== Passage shown ==

Roxanne is a 1987 American romantic comedy film directed by Fred Schepisi and starring Steve Martin and Daryl Hannah. It is a modern retelling of Edmond Rostand's 1897 verse play Cyrano de Bergerac, adapted by Steve Martin.  Rostand is mentioned in the opening credits.

Plot 
Charlie "C.D." Bales, the fire chief of a small town, is intelligent, witty, charismatic and athletic. Regardless, he is sensitive about his abnormally large nose, which most know not to talk about; it cannot be surgically altered as he is allergic to anesthesia.  

He is close to many residents, especially his god-sister, Dixie, who owns several rental homes and a diner. When the beautiful Roxanne Kowalski, an astronomy PhD student, comes to search for a comet over the summer, he, and many others in town, are drawn to her. She adores him as a friend, but is physically attracted to Chris McConnell, a handsome but dim-witted fireman.

Roxanne asks C.D. for help with Chris. Seeing him buy a book by Sartre for a friend, she assumes he is deeply intelligent. When Chris hears of her interest, he feels ill as women intimidate him. He tries to write her a letter, but takes all day with little result. He then convinces C.D. to write it with prose that soon woos Roxanne.

===
== Dataset content ==

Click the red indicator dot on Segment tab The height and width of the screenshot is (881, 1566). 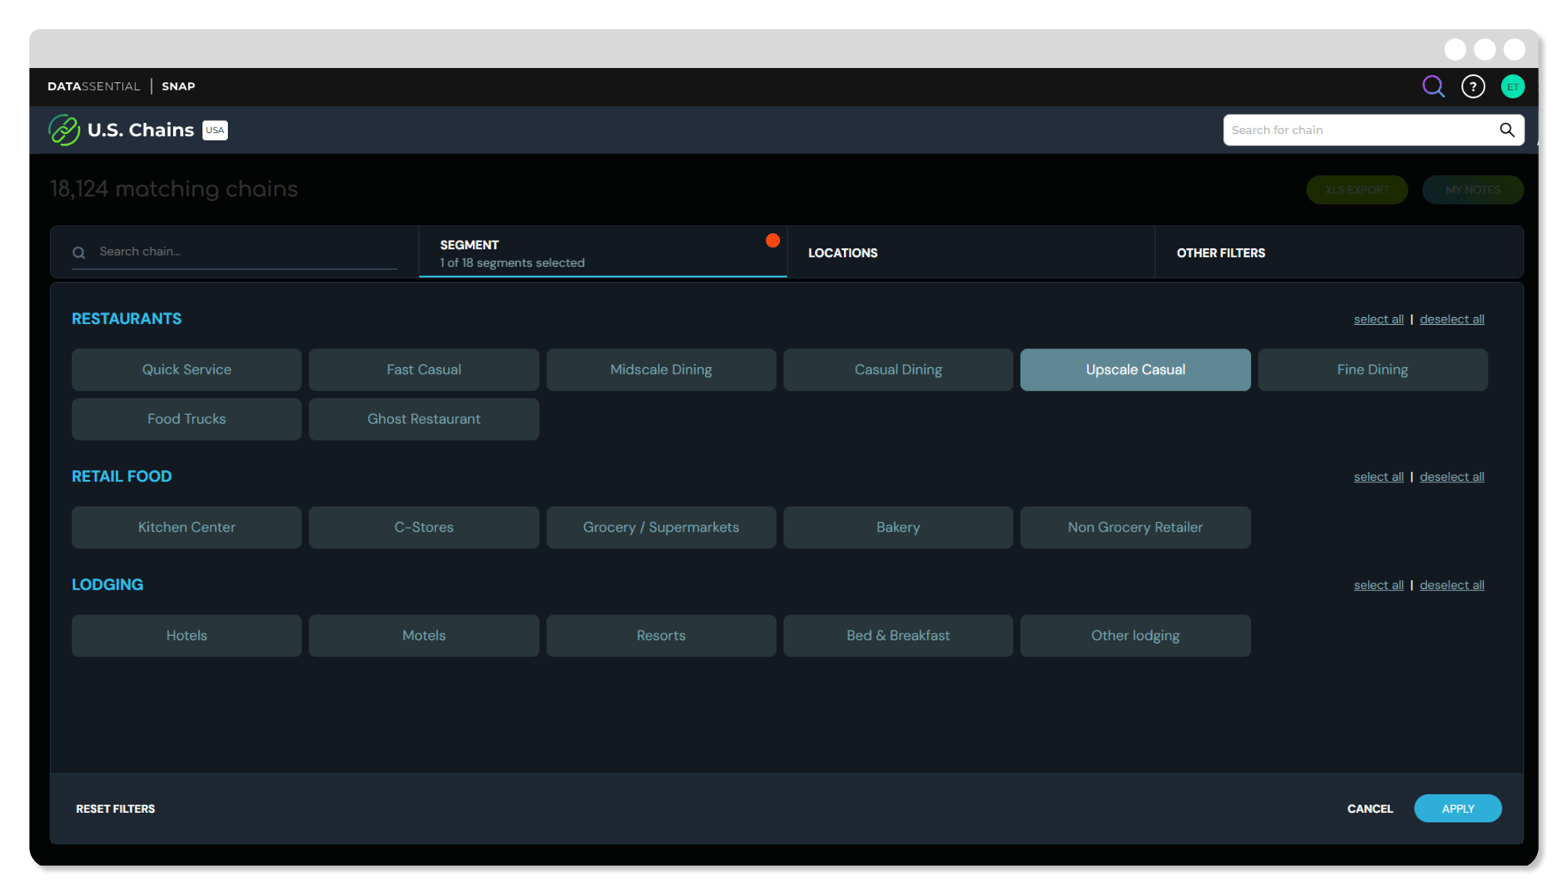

===

List of tasks:
- a) From the Roxanne film summary above, copy the text starting with "He is close" and going on through "but dim-witted fireman.".
- b) According to the Roxanne film summary above, why can't C.D. have his nose surgically altered?

Solutions in order:
- a)
He is close to many residents, especially his god-sister, Dixie, who owns several rental homes and a diner. When the beautiful Roxanne Kowalski, an astronomy PhD student, comes to search for a comet over the summer, he, and many others in town, are drawn to her. She adores him as a friend, but is physically attracted to Chris McConnell, a handsome but dim-witted fireman.

- b) He is allergic to anesthesia, so the surgery can't be done.